To the Editor:
Re: “Outcry Erupts from Alleged Homophobia: Gay student asked to step down from leadership post by Christian group,” News, April 23.
The controversy surrounding Chris Donohoe’s ’09 relationship with Chi Alpha is justifiably sending waves of concern through both religious and LGBT groups within the Cornell community. Hopefully, the events ignite a deeper dialogue about members of the LGBT community who are also people of faith. As an alumnus who identifies as an evangelical Christian and as gay, the issue resonates very strongly with me. I understand and empathize with Chris’s struggle because it was my own struggle. I firmly believe I can be a practicing Christian and an openly gay man in a committed, monogamous relationship — consistent with Christian Biblical morality. I understand that my view puts me at odds with the doctrine of Chi Alpha and many other traditional Christian organizations and denominations.

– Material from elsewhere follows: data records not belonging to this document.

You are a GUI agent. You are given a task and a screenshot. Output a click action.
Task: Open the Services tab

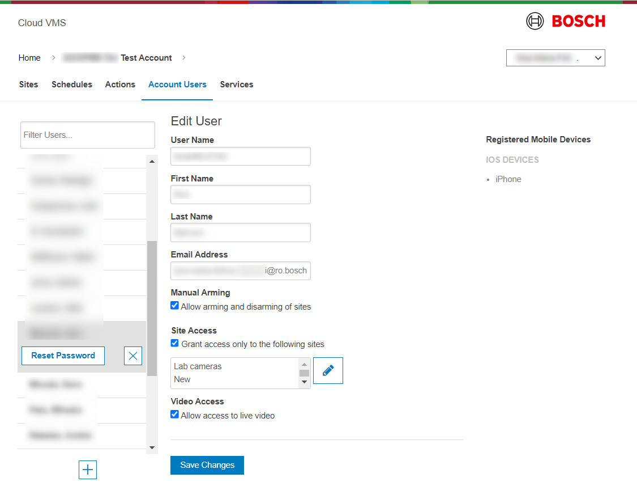tap(236, 84)
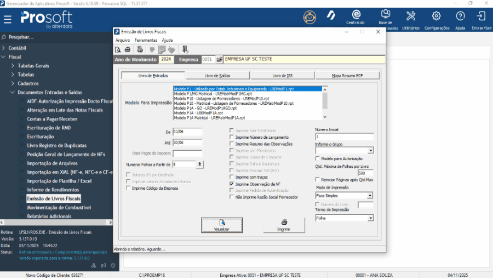Open the Ferramentas menu
This screenshot has width=493, height=278.
click(x=145, y=40)
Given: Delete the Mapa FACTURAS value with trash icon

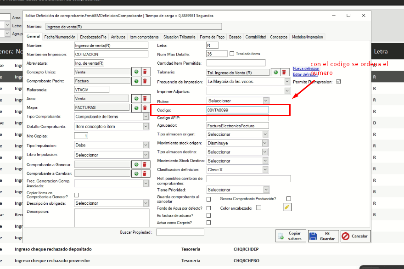Looking at the screenshot, I should point(145,107).
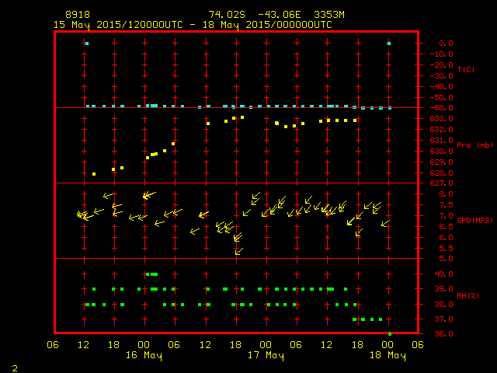Click the lowest yellow pressure point near 628.0

94,174

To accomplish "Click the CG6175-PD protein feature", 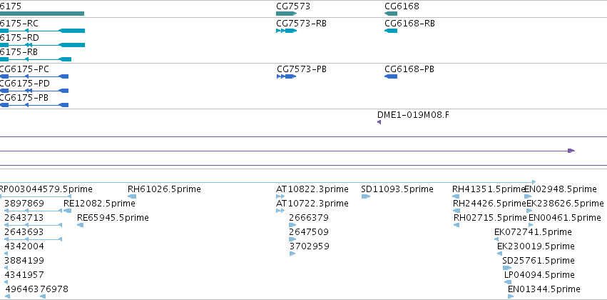I will pyautogui.click(x=34, y=91).
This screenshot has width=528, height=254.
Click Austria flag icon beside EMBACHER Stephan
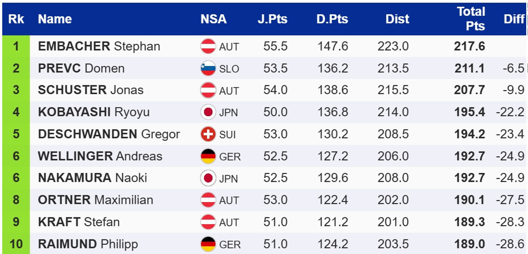pyautogui.click(x=208, y=46)
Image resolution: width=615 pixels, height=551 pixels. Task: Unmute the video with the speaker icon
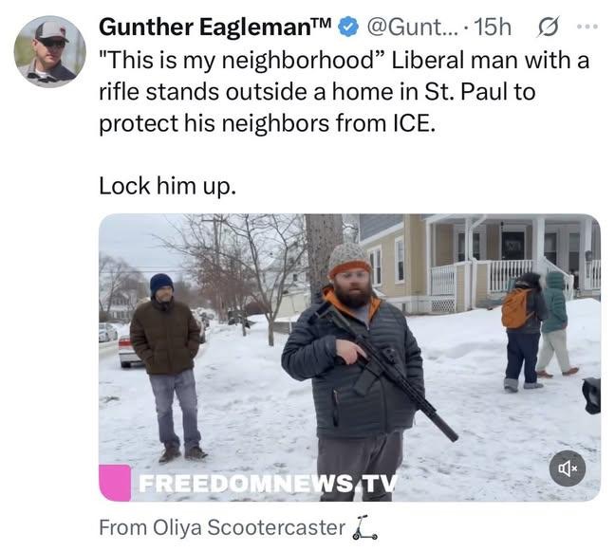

In spite of my disagreement with Chi Alpha over doctrine, I do not believe the group or its advisors erred in asking Chris to resign his leadership post. It is extremely important that religious organizations on campus have the freedom and the right to select leaders consistent with their faith and doctrine. This includes student groups that are recognized and funded through the Dean of Students Office, Cornell United Religious Work and/or the SAFC. Of course, these groups should not be allowed to turn members away or bar them from attendance, and in this case, Chi Alpha continues to welcome Chris with open arms. Chi Alpha simply cannot allow someone who disagrees with a fundamental doctrine of their faith to maintain a leadership role.

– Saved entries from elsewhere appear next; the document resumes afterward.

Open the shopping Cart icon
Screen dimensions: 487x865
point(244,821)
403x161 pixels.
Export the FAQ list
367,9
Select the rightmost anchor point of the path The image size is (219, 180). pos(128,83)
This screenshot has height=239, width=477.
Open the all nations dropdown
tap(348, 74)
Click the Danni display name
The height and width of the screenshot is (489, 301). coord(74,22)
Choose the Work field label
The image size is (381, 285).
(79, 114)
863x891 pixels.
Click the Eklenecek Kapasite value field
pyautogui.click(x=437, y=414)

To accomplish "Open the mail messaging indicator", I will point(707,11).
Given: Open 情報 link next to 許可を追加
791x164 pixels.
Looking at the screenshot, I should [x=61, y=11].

Cornell long ago recognized the importance of providing support for the spiritual needs of students, fighting the image of the “heathens on the hill” by building Sage Chapel in 1873 and starting the Cornell United Religious Work in 1929. Today, developmental psychologists agree and devote much time to studying spiritual identity development, particularly in college students. Providing support for spiritual development means allowing people of all faiths to have a place they can feel supported, regardless of whether the administration agrees with their doctrines.

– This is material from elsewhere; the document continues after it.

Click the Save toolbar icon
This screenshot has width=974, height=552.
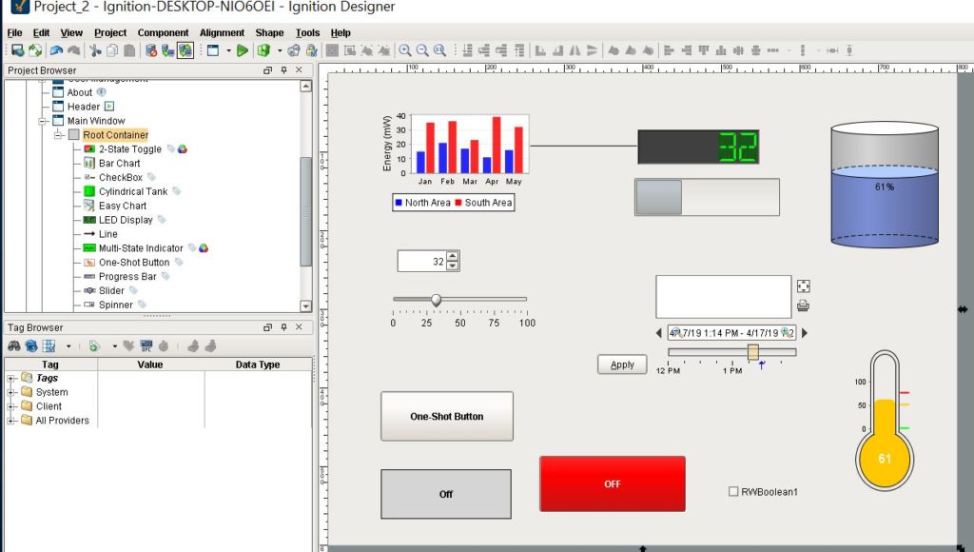point(16,50)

If the administration or the Student Assembly strips funding or official university recognition from Chi Alpha and other religious groups for upholding their doctrinal convictions, they send a chilling message to people of faith at Cornell. Cornell’s administration is rightfully concerned with discrimination in student groups, but that concern should not cross into approving or rejecting the doctrine of organizations of faith or their choice of leaders.